Exercices à résoudre -
(a) Réécrivez sous forme de liste le paragraphe du texte sur le DPE qui commence par « Cet audit dont le contenu », en conservant ses faits essentiels.
(b) Veuillez recopier mot pour mot, dans le texte sur le DPE, le passage allant de « III/ Un DPE » jusqu'à « par mètre carré. ».
(c) D'après le texte sur le DPE, quel est le seuil maximal de consommation énergétique au-delà duquel un audit énergétique doit être intégré au diagnostic ?

Texte fourni -
'''

III/ Un DPE plus précis dès le 1er janvier 2022 :
L’article L 134-1 du CCH est modifié pour imposer aux diagnostiqueurs d’indiquer dans leur rapport le montant des dépenses théoriques de l’ensemble des usages énumérés dans celui-ci. Ainsi, la modification emporte pour les locataires et acquéreurs une meilleure information leur permettant une plus précise anticipation de leurs dépenses en matière d’énergie.
Le contenu du DPE est également modifié à cette même date : un audit énergétique devra être intégré à ce diagnostic pour tout logement ne remplissant pas l’obligation du respect d’un seuil maximal de consommation énergétique fixé à 331 kilowattheures par mètre carré.
Cet audit dont le contenu sera précisé par décret, devra prévoir les travaux permettant d’atteindre des objectifs de très haute performance énergétique du bâtiment et l’atteinte du seuil maximal précité. De même, « il mentionne à titre indicatif l’impact théorique des travaux proposés sur la facture d’énergie. Il fournit des ordres de grandeur des coûts associés à ces travaux et mentionne l’existence d’aides publiques destinées aux travaux d’amélioration de la performance énergétique. »

'''

Lignes répertoriées -
'''

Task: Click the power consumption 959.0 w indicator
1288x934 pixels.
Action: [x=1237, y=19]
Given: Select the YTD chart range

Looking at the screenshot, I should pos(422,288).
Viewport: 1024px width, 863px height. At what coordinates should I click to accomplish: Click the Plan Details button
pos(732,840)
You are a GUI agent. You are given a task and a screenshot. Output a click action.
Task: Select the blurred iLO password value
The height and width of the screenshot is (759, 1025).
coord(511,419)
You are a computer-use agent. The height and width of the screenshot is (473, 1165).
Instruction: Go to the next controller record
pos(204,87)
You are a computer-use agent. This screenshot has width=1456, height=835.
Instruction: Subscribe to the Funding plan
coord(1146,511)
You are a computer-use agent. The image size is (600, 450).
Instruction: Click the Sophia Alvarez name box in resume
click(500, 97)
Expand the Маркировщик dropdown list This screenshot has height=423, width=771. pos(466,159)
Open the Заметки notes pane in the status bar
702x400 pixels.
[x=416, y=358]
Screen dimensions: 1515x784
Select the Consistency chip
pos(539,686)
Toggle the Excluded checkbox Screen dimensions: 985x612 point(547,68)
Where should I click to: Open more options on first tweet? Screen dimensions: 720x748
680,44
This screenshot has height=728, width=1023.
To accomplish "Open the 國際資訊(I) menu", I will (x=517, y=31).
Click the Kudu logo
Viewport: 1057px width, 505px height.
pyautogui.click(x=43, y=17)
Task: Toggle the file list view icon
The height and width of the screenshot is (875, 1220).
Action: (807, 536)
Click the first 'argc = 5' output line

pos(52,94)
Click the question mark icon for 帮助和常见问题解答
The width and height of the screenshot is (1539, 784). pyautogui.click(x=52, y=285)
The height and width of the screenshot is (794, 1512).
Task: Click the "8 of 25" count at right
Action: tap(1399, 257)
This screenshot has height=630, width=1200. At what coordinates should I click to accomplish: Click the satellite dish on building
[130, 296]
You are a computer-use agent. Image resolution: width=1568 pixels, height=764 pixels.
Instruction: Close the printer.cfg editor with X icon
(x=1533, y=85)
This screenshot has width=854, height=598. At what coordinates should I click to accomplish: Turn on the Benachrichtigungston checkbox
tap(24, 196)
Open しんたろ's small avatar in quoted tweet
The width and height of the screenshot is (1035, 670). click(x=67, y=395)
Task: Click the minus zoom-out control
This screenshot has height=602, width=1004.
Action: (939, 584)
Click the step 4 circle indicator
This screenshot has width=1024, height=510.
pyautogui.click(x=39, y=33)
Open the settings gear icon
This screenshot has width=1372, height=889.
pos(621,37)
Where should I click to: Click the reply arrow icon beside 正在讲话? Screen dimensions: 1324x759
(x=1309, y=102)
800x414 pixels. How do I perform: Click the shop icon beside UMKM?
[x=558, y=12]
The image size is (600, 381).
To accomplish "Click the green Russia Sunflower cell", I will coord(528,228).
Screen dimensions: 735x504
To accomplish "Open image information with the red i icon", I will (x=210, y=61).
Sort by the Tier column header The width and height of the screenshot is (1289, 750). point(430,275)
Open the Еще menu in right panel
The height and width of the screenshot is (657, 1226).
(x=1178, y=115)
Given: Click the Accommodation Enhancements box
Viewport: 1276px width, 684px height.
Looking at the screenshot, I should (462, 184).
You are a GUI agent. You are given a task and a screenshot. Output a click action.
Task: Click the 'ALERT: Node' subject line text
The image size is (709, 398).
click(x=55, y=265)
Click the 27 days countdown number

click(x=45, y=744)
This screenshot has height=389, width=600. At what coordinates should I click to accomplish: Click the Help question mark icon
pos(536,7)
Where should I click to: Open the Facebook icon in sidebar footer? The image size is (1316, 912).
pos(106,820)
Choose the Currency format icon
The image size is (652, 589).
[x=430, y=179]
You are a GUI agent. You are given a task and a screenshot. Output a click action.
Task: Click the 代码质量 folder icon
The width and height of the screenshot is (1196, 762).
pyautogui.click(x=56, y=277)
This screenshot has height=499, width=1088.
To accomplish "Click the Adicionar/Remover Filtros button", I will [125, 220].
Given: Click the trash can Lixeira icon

'''

Réponses -
(a)
- Le contenu de l'audit sera précisé par décret.
- L'audit devra prévoir les travaux permettant d'atteindre des objectifs de très haute performance énergétique du bâtiment et le seuil maximal de consommation énergétique.
- Il mentionne à titre indicatif l'impact théorique des travaux proposés sur la facture d'énergie.
- Il fournit des ordres de grandeur des coûts de ces travaux.
- Il mentionne l'existence d'aides publiques destinées aux travaux d'amélioration de la performance énergétique.

(b)
III/ Un DPE plus précis dès le 1er janvier 2022 :
L’article L 134-1 du CCH est modifié pour imposer aux diagnostiqueurs d’indiquer dans leur rapport le montant des dépenses théoriques de l’ensemble des usages énumérés dans celui-ci. Ainsi, la modification emporte pour les locataires et acquéreurs une meilleure information leur permettant une plus précise anticipation de leurs dépenses en matière d’énergie.
Le contenu du DPE est également modifié à cette même date : un audit énergétique devra être intégré à ce diagnostic pour tout logement ne remplissant pas l’obligation du respect d’un seuil maximal de consommation énergétique fixé à 331 kilowattheures par mètre carré.

(c) 331 kilowattheures par mètre carré.